NULIDADE DE PROCESSO
CERCEAMENTO DE DEFESA
INTERPOSIÇÃO VERBAL — TOMADA POR TERMO NOS AUTOS - FALTA - NÃO CONHECIMENTO
- Recurso
- apelação .
- Tribunal
Resumo do acórdão
- ... O recurso será interposto por petição ou por termo nos autos, assinado pelo recorrente ou por seu procurador (Cfr. Art. 578, do CPP). - Não vale o argumento de que o nosso Código de infenso ao excessivo rigorismo formal pois, na hierarquia dos princípios processuais, "prepondera o do devido processo legal". - Para a eficácia do recurso, mesmo pela interpretação liberal dispensada às leis processuais, não bastam as razões, há de ser precedido da interposição, petição ou do termo nos autos, necessária a formação do juízo de admissibilidade. - Assim, com a interposição verbal, na sentada do julgamento o recurso de apelação deveria ser reduzido a termo nos autos, não apenas consignado na ata dos trabalhos, e assinado pelo recorrente, o Ministério Público. - A jurisprudência tolera o conhecimento do recurso de apelação, mesmo de forma irregular, quando interposto pelo réu, pessoalmente, face ao princípio constitucional da ampla defesa. (Cfr.
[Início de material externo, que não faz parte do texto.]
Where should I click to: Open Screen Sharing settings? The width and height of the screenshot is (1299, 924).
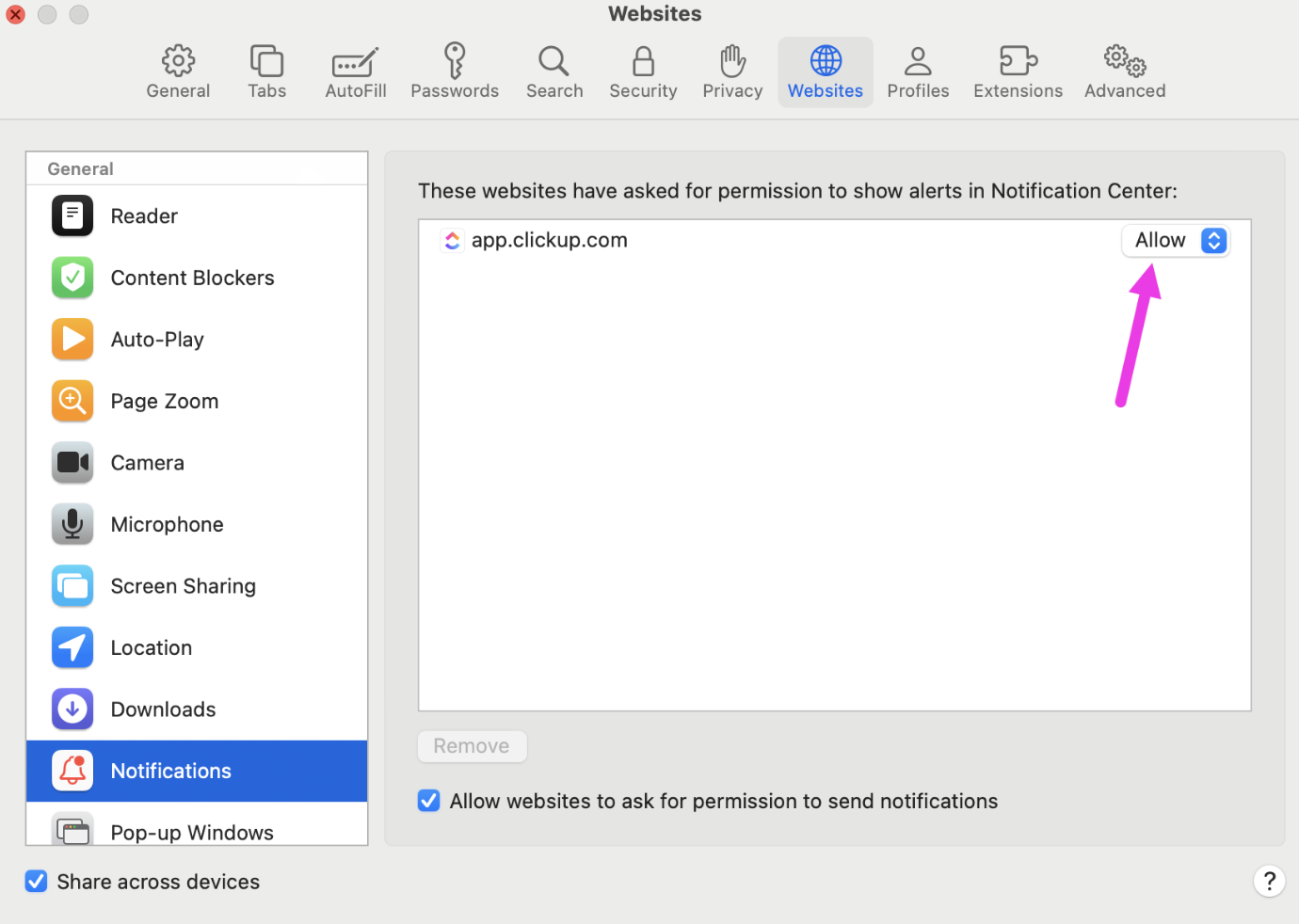coord(183,586)
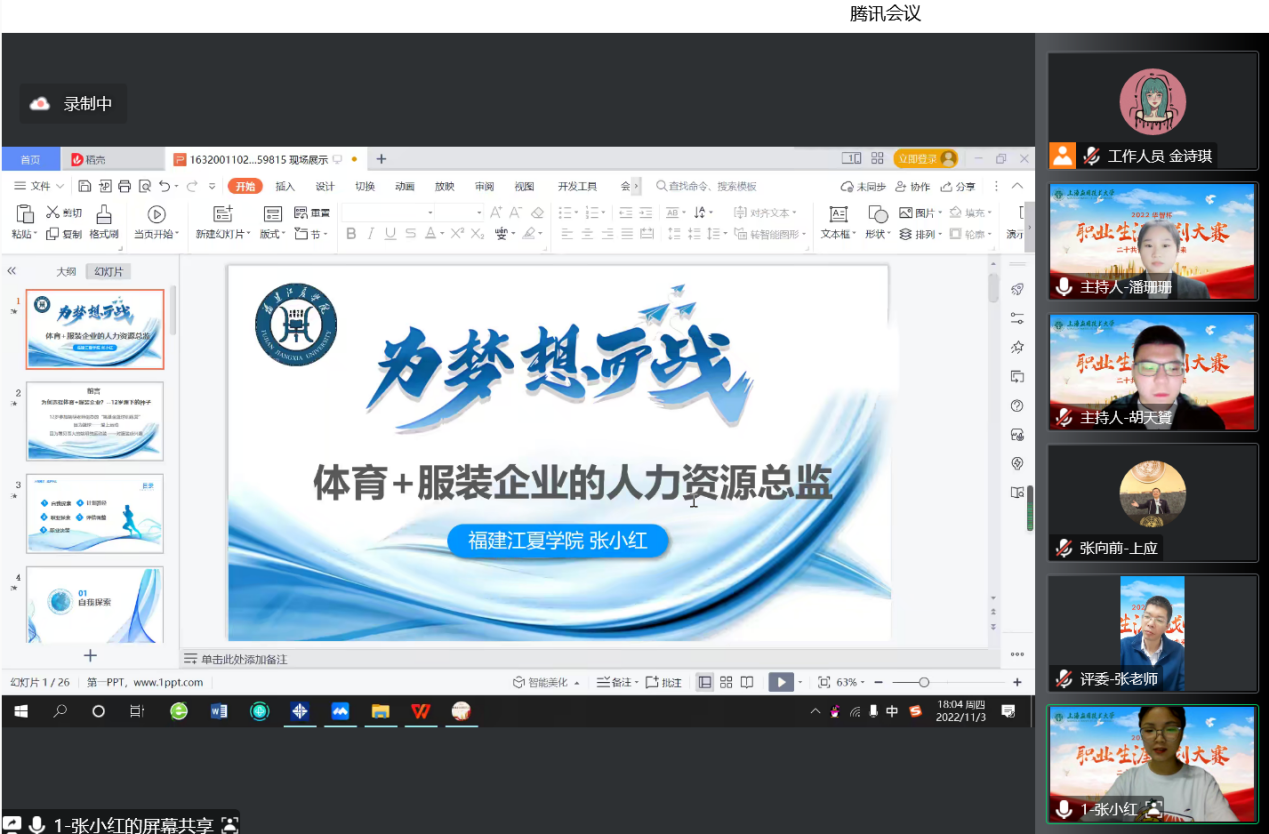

Art. 153, § 15, da EC nº 1/69). - Tal princípio, evidentemente, não aproveita ao Ministério Público de representação profissional. - Não se conhece de apelação interposta pelo Ministério Público, verbalmente, na assentada do julgamento apesar de consignada na ata dos trabalhos, por falta do respectivo termo nos autos. Julgado em 11-06-1985 VOTO VENCIDO DO DESEMBARGADOR DÉCIO ITABAIANA: - Divergi, "data venia", da douta maioria, pois conhecia do recurso porque, ao meu ver, qualquer inconformismo demonstrado contra a sentença, mesmo verbalmente, mas constando da assentada, considero termo para efeito de apelação. Arquivo do EMFOR, TJ/1.409 EMFOR 446
Ementa
Não se conhece de recurso de apelação, interposto pelo Ministério Público, verbalmente, na assentada do julgamento, apesar de consignado na ata dos trabalhos, por falta do respectivo termo nos autos.